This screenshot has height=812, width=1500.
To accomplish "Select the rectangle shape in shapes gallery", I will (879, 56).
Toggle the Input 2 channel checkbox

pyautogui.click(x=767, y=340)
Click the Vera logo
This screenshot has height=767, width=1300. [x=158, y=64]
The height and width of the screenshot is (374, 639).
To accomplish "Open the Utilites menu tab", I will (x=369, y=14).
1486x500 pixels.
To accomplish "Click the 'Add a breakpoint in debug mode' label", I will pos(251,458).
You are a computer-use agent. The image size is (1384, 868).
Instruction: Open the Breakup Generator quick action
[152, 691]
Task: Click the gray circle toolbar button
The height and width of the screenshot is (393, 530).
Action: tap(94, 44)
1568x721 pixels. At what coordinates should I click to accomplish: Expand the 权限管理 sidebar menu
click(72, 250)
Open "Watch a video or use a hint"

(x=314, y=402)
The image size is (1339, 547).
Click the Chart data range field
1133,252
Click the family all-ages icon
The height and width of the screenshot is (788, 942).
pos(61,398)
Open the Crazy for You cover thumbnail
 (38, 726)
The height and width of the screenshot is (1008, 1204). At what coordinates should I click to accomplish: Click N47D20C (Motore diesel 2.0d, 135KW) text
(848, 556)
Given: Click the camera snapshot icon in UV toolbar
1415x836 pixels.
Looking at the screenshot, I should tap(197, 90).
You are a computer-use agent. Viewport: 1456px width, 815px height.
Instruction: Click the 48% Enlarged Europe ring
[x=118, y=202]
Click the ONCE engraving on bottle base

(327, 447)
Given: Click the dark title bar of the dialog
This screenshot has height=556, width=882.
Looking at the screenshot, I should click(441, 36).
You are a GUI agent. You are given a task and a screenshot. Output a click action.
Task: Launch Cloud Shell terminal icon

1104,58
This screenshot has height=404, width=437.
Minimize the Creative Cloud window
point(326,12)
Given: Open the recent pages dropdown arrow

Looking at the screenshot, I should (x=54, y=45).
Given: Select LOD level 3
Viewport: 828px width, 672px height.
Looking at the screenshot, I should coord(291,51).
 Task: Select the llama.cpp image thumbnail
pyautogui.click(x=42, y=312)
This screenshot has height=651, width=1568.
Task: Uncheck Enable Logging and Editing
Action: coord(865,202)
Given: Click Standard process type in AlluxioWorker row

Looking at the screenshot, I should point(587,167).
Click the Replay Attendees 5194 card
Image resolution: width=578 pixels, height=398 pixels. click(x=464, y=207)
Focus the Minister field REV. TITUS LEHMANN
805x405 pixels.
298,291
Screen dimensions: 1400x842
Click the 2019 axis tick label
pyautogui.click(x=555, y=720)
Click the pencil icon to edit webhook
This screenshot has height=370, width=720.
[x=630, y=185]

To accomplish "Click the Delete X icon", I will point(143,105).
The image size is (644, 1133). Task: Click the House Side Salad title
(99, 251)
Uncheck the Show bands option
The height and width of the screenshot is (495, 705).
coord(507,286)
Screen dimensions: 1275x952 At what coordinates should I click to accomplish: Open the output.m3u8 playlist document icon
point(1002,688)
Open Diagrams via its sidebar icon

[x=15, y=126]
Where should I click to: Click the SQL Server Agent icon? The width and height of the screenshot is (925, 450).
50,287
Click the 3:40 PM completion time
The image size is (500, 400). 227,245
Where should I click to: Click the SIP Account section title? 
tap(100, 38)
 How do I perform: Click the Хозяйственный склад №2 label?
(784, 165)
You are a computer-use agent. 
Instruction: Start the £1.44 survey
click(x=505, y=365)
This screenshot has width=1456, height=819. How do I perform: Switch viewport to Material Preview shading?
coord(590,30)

☆ ☆ ☆

**Written exercise**. Copy the data above verbatim, every line in its original order.

**Task solution**.
This screenshot has height=812, width=1500.
To accomplish "Select the rectangle shape in shapes gallery", I will (879, 56).
Toggle the Input 2 channel checkbox

pyautogui.click(x=767, y=340)
Click the Vera logo
This screenshot has height=767, width=1300. [x=158, y=64]
The height and width of the screenshot is (374, 639).
To accomplish "Open the Utilites menu tab", I will (x=369, y=14).
1486x500 pixels.
To accomplish "Click the 'Add a breakpoint in debug mode' label", I will pos(251,458).
You are a computer-use agent. The image size is (1384, 868).
Instruction: Open the Breakup Generator quick action
[152, 691]
Task: Click the gray circle toolbar button
The height and width of the screenshot is (393, 530).
Action: tap(94, 44)
1568x721 pixels. At what coordinates should I click to accomplish: Expand the 权限管理 sidebar menu
click(72, 250)
Open "Watch a video or use a hint"

(x=314, y=402)
The image size is (1339, 547).
Click the Chart data range field
1133,252
Click the family all-ages icon
The height and width of the screenshot is (788, 942).
pos(61,398)
Open the Crazy for You cover thumbnail
 (38, 726)
The height and width of the screenshot is (1008, 1204). At what coordinates should I click to accomplish: Click N47D20C (Motore diesel 2.0d, 135KW) text
(848, 556)
Given: Click the camera snapshot icon in UV toolbar
1415x836 pixels.
Looking at the screenshot, I should tap(197, 90).
You are a computer-use agent. Viewport: 1456px width, 815px height.
Instruction: Click the 48% Enlarged Europe ring
[x=118, y=202]
Click the ONCE engraving on bottle base

(327, 447)
Given: Click the dark title bar of the dialog
This screenshot has height=556, width=882.
Looking at the screenshot, I should click(441, 36).
You are a GUI agent. You are given a task and a screenshot. Output a click action.
Task: Launch Cloud Shell terminal icon

1104,58
This screenshot has height=404, width=437.
Minimize the Creative Cloud window
point(326,12)
Given: Open the recent pages dropdown arrow

Looking at the screenshot, I should (x=54, y=45).
Given: Select LOD level 3
Viewport: 828px width, 672px height.
Looking at the screenshot, I should coord(291,51).
 Task: Select the llama.cpp image thumbnail
pyautogui.click(x=42, y=312)
This screenshot has height=651, width=1568.
Task: Uncheck Enable Logging and Editing
Action: coord(865,202)
Given: Click Standard process type in AlluxioWorker row

Looking at the screenshot, I should point(587,167).
Click the Replay Attendees 5194 card
Image resolution: width=578 pixels, height=398 pixels. click(x=464, y=207)
Focus the Minister field REV. TITUS LEHMANN
805x405 pixels.
298,291
Screen dimensions: 1400x842
Click the 2019 axis tick label
pyautogui.click(x=555, y=720)
Click the pencil icon to edit webhook
This screenshot has height=370, width=720.
[x=630, y=185]

To accomplish "Click the Delete X icon", I will point(143,105).
The image size is (644, 1133). Task: Click the House Side Salad title
(99, 251)
Uncheck the Show bands option
The height and width of the screenshot is (495, 705).
coord(507,286)
Screen dimensions: 1275x952 At what coordinates should I click to accomplish: Open the output.m3u8 playlist document icon
point(1002,688)
Open Diagrams via its sidebar icon

[x=15, y=126]
Where should I click to: Click the SQL Server Agent icon? The width and height of the screenshot is (925, 450).
50,287
Click the 3:40 PM completion time
The image size is (500, 400). 227,245
Where should I click to: Click the SIP Account section title? 
tap(100, 38)
 How do I perform: Click the Хозяйственный склад №2 label?
(784, 165)
You are a computer-use agent. 
Instruction: Start the £1.44 survey
click(x=505, y=365)
This screenshot has width=1456, height=819. How do I perform: Switch viewport to Material Preview shading?
coord(590,30)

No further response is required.